In an April 8 Pelosi and Senate Minority Leader Charles Schumer (D-NY) agreed to the need for additional funding for the program, but said they would also like to see an additional $150 billion in direct aid to states as part of the plan.

Tax issues

On the tax legislative front, APPA continues to press for a reinstatement of tax-exempt advance refunding bonds to give public power utilities more flexibility in refinancing existing debt at the lowest possible rate.

In addition, the Association is asking for an expansion of the small issuer exception from $10 million to $30 million to allow smaller utilities to borrow directly from banks with tax-exempt debt.

APPA is also working with the Government Finance Officers Association on the implementation of a provision of the CARES Act requiring the Treasury Department to “endeavor to seek” to create a facility at the Federal Reserve to provide liquidity to the financial system that supports lending to states and municipalities.
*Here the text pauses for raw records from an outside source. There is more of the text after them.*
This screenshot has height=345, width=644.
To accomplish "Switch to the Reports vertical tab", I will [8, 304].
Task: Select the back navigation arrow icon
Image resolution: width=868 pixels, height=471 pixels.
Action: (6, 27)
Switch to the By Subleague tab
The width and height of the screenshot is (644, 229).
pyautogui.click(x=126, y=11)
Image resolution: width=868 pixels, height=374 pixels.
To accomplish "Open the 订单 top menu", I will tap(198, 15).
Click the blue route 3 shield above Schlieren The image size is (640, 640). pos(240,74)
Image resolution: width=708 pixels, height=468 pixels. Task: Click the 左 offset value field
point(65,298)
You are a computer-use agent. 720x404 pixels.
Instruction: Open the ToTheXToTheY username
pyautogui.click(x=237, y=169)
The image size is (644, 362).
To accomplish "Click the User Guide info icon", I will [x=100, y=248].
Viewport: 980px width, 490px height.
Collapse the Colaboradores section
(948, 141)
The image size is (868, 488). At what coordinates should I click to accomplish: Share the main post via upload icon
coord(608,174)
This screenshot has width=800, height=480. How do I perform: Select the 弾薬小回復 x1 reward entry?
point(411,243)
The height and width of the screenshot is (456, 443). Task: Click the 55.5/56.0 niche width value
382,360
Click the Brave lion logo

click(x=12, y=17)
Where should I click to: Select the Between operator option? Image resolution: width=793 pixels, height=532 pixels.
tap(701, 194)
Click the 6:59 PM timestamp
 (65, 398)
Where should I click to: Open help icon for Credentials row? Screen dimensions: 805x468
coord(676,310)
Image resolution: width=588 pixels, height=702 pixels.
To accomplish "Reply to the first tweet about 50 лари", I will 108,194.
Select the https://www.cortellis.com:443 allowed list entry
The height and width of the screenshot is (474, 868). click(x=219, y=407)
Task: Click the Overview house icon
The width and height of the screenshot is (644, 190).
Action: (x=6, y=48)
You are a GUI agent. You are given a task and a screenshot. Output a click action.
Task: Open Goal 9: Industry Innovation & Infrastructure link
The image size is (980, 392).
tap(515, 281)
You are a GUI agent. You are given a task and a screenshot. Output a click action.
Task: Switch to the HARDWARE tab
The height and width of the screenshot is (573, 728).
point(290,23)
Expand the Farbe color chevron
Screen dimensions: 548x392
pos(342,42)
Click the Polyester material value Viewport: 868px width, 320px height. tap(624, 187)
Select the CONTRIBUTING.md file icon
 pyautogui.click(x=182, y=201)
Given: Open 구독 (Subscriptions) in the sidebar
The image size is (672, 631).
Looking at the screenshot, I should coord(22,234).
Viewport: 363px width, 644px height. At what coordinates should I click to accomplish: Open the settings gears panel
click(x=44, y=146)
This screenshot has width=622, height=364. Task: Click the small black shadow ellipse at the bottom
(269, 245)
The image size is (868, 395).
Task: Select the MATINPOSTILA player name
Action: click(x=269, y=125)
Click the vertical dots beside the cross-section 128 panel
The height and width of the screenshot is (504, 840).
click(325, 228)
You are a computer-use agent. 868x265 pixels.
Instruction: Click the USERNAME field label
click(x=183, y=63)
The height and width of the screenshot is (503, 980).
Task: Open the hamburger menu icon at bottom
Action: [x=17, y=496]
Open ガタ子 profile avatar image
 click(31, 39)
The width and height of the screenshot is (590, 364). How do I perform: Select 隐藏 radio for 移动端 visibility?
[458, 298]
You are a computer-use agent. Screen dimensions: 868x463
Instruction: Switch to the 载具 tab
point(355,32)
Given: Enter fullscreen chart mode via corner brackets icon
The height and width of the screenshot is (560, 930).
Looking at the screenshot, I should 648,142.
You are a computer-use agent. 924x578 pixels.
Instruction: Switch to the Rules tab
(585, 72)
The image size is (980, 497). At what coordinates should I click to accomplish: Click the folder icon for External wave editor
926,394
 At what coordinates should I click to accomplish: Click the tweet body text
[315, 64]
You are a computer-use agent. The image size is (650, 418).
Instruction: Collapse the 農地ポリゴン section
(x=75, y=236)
One concern for the Fed has been the scope of such a facility.

The House Financial Services Committee had proposed requiring the Federal Reserve to create such a facility with the stated purpose of purchasing longer-dated municipal bonds and new debt issuances in the primary market, as well as prioritizing jurisdictions that have higher levels of poverty.


APPA is also discussing the need to provide further assistance to individuals and small businesses through the Low Income Home Energy Assistance Program (LIHEAP) and Small Business Administration, respectively, to help them pay their utility bills.

As Congress moves to respond to the COVID-19 pandemic, additional funding for LIHEAP has been a key priority for APPA.

The National Energy Assistance Directors Association (NEADA) on April 6 said that state LIHEAP directors are calling for Congress to provide an additional funding of $4.3 billion for the LIHEAP program in response to the COVID-19 pandemic.

The CARES Act includes $900 million for LIHEAP to help low-income households pay their utility bills during the crisis.

“Due to the depth of the crisis, this funding only scratches the surface of what families will need to stay afloat,” NEADA said.

NEADA said its estimate of need assumes an average grant of $325 to cover home energy costs for four months, plus $300 to provide window or room air conditioners for elderly and medically vulnerable households to ensure their houses stay a safe temperature while they are sheltering in place.

“States have reported to us that they are ready to move funds quickly. Despite the challenges of switching from in-person applications to telephone or mail, the states are making the necessary changes to keep their programs open and continue providing service to families in need,” NEADA said.

The initial $900 million will bridge the gap, “giving states the ability to keep programs running, staff employed, and customers served while a more comprehensive solution is being developed but it is not sufficient to meet the rapidly growing need for assistance.”